◆ WORK TASK: Pull every line holding the word "each" out of the data and copy it.

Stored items
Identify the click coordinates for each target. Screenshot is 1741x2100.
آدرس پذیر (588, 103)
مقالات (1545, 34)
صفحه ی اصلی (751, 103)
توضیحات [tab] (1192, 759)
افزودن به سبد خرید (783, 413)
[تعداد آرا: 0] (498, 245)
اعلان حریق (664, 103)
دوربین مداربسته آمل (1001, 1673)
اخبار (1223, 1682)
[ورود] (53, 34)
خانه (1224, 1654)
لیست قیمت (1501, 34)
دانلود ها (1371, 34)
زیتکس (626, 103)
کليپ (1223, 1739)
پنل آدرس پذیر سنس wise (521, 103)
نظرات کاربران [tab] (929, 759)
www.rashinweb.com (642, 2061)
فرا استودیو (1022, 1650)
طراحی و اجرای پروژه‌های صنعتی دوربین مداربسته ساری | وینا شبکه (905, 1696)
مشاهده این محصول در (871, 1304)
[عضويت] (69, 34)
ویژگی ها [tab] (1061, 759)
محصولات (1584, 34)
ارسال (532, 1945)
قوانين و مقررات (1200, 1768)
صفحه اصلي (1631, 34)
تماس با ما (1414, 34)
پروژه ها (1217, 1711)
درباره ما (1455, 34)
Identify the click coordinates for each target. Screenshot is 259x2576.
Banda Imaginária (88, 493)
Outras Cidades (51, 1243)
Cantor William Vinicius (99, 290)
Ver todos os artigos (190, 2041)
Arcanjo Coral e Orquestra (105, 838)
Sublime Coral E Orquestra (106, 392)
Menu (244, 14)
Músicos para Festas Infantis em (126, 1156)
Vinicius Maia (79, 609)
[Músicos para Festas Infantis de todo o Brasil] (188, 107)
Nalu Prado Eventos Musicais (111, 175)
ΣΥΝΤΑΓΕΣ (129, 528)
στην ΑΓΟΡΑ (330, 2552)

◆ EXERCISE ANSWER:
Identify the click coordinates for each target. Screenshot is 1741x2100.
Identify the click coordinates for each target. Screenshot is 259x2576.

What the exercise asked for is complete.